If you are using forms on your website to gather information from people then there is a clear need to gather their consent to do so. No longer is the fact that the form is filled in by the subject deemed to be consent in and by itself. The GDPR now make it necessary that a clear affirmative action (such as ticking a box) must be taken by the data subject to indicate that they understand that their data is being given for a set purpose.
Countdown To GDPR Compliance
A Separate Consent For Everything
Where you have a standard contact form that collects just basic information such as the subjects name, email address and their query then it is advisable to also include a mandatory tick box. This tick box should indicate that, by filling in the form, the subject understands that their details are being collected for the purpose of answering that query. If you also wish to use the information provided by the subject to add them to your mailing list for example, then a separate tick box is required for that, showing that they agree to this also.
Each and every form that appears on your website must have these consent tick boxes added to them in a clear and unambiguous way, stating clearly what the person is giving their information for. In this way it would be advisable to have separate forms for different purposes, for example having one for general enquiries and a completely separate one for you mailing lists etc.
As mentioned in my post on Cookie Control, Article 4 of the GDPR gives some insight on this:
Consent should be given by a clear affirmative act establishing a freely given, specific, informed and unambiguous indication of the data subject’s agreement to the processing of personal data relating to him or her, such as by a written statement, including by electronic means, or an oral statement. This could include ticking a box when visiting an internet website, choosing technical settings for information society services or another statement or conduct which clearly indicates in this context the data subject’s acceptance of the proposed processing of his or her personal data. Silence, pre-ticked boxes or inactivity should not therefore constitute consent. Consent should cover all processing activities carried out for the same purpose or purposes. When the processing has multiple purposes, consent should be given for all of them.

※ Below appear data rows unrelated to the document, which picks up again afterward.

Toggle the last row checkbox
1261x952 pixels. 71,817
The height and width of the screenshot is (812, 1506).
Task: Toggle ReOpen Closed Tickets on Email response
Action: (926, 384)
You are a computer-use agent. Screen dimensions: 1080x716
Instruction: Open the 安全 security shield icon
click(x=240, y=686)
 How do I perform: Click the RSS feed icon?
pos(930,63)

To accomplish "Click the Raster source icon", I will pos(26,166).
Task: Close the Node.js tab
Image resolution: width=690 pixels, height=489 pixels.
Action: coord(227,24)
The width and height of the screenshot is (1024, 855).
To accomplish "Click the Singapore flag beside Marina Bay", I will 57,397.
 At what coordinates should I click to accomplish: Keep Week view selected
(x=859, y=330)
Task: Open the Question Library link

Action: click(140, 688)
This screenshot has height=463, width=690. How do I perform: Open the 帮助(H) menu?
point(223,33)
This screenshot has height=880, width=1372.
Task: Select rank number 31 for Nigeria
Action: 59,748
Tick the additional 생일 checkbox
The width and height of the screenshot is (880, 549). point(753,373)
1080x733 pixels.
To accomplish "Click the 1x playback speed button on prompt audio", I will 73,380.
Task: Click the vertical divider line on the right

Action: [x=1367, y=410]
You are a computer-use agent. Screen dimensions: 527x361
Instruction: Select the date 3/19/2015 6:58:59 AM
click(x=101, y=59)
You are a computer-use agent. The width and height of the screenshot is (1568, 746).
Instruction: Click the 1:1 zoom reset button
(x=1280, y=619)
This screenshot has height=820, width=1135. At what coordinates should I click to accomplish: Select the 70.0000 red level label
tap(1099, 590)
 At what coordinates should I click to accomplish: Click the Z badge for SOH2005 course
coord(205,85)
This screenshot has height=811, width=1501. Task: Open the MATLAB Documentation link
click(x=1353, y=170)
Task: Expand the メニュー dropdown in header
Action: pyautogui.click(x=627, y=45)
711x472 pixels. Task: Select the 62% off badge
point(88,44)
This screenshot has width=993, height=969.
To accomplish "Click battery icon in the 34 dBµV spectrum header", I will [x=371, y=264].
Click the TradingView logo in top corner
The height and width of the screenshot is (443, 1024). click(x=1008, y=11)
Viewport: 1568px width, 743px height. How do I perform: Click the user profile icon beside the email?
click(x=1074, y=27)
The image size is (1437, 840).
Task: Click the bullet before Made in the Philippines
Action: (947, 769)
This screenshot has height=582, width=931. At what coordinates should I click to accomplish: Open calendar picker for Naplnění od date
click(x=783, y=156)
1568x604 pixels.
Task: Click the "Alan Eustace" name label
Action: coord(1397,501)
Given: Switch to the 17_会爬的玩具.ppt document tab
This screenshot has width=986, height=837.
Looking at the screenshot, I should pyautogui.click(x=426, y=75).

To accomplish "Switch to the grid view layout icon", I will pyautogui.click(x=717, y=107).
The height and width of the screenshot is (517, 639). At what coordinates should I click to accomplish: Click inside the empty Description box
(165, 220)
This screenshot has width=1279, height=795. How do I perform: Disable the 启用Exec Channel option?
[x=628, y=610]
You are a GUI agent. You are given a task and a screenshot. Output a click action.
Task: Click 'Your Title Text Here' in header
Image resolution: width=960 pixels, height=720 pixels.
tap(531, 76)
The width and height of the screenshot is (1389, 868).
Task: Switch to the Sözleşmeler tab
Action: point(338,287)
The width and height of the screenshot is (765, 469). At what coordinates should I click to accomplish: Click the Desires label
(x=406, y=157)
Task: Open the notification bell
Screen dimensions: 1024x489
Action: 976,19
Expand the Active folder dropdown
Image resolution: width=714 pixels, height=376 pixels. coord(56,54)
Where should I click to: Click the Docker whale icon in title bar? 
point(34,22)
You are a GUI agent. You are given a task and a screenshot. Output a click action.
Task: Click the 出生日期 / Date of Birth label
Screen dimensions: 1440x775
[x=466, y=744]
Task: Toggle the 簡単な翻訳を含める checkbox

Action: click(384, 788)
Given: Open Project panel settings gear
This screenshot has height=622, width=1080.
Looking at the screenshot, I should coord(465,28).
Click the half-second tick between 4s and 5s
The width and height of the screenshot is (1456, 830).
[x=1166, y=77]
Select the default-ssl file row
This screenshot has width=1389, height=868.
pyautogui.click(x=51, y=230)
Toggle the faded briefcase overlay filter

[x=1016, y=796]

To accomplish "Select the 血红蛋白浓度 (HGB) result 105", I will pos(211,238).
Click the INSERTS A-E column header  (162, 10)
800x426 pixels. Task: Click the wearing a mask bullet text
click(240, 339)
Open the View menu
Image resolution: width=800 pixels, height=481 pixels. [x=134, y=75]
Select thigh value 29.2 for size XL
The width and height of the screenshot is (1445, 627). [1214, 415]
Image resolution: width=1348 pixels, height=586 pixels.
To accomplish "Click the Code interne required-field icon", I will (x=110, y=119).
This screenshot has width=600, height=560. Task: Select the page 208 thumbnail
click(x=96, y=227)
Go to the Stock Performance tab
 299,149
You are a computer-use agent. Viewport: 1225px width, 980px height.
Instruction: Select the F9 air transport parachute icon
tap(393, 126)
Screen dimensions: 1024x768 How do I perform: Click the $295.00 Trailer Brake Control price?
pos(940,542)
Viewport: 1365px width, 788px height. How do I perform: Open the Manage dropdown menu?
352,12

If the data subject’s consent is to be given following a request by electronic means, the request must be clear, concise and not unnecessarily disruptive to the use of the service for which it is provided.
While it is still allowed to incentivise the gathering of this information, (such as giving discounts if they agree to be added to your mailing list), it is not permissible to punish them in any way for withholding consent, (like not selling them something because they don’t join your list).
In essence the data subject needs to:
- be informed of every purpose that you intend to use their details
- freely and knowingly give consent for every purpose you wish to use their details for
- What GDPR Means For Website Owners
- GDPR What Are Cookies and Why Do I need a Cookie Notice On My Website
- Cookie Control – The Right to Choose
Disclaimer: GDPR is a serious topic and can have financial & legal ramifications for business owners that do not correctly comply. As I am not a legal professional I make no claim that this article or subsequent articles definitively covers everything that website owners should know, as such I would highly recommend that you do further research on the topic and seek legal advice should you deem it necessary. You should not rely on the contents of this article as legal proof of anything and I accept no responsibility or liability for its accuracy.